Abstract

The strength of the border between two regions was assessed by measuring the tendency of the border to disappear during a 5-min fixation period. We measured the total time the border was judged visible when subjects viewed two hemifields with different chromaticities (six wavelength pairs), five luminance contrasts, or with differences in both, at five levels of luminance. For a homochromatic field, border visibility increased linearly with the logarithm of the luminance contrast, regardless of the particular wavelength of the field. For fields with only chromatic differences, border visibility increased linearly with the logarithm of the tritanopic-purity difference (the relative activity of only the long- and middle-wavelength-sensitive cones). For all borders, visibility increased with an increase in luminance level. Thus borders formed by the combination of chromatic differences and luminance contrasts are more visible than borders that have the same chromatic difference or the same luminance contrast alone.
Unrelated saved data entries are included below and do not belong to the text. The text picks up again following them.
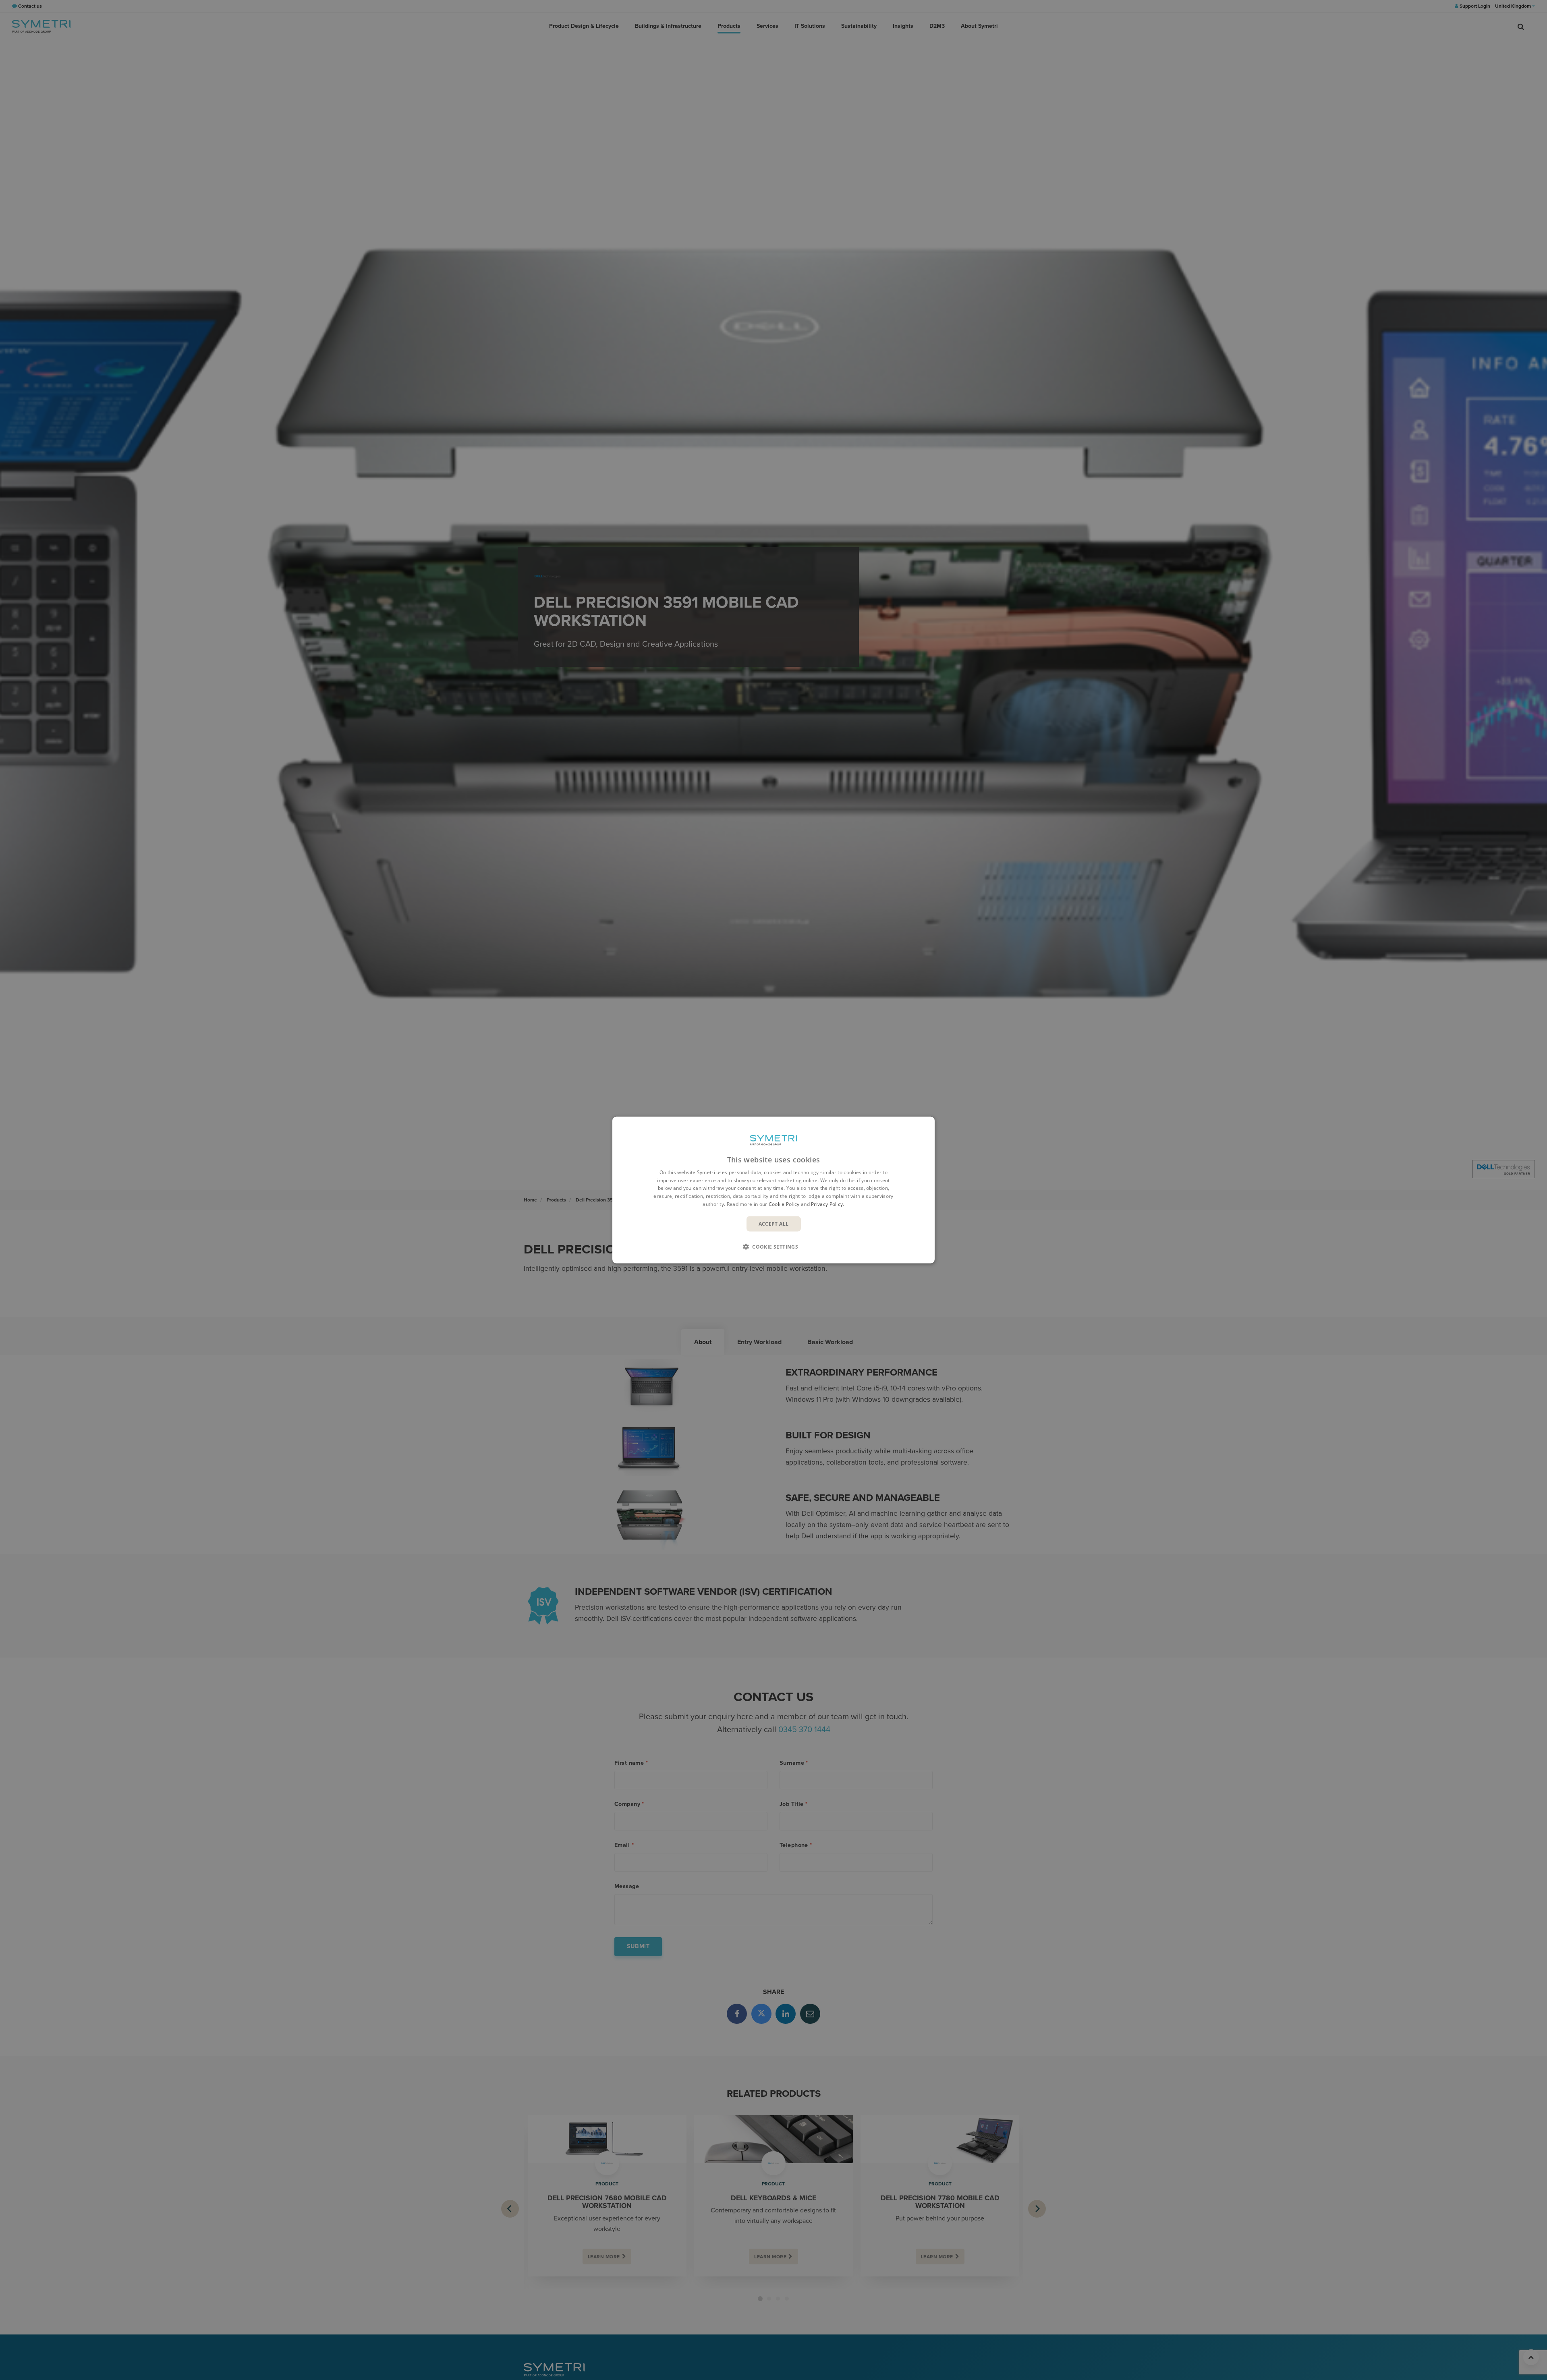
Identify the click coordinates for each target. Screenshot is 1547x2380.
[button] (773, 1246)
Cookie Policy (784, 1204)
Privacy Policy (827, 1204)
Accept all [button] (774, 1223)
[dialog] (773, 1190)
For any chromatic difference, calculations of a luminance contrast that would yield the same border visibility were made. These equivalent luminance-contrast functions for border visibility provide a metric for chromatic differences across a range of luminances that allows chromatic and luminance-contrast sensitivities to be compared in a nonarbitrary way. Relative to chromatic differences, luminance contrast is less effective in maintaining border visibility at lower luminance levels. When the borders combine both chromatic differences and luminance contrasts, a root-mean-square model can be used to account for the data. This is consistent with the idea that chromatic and luminance systems make independent contributions to the visibility of borders.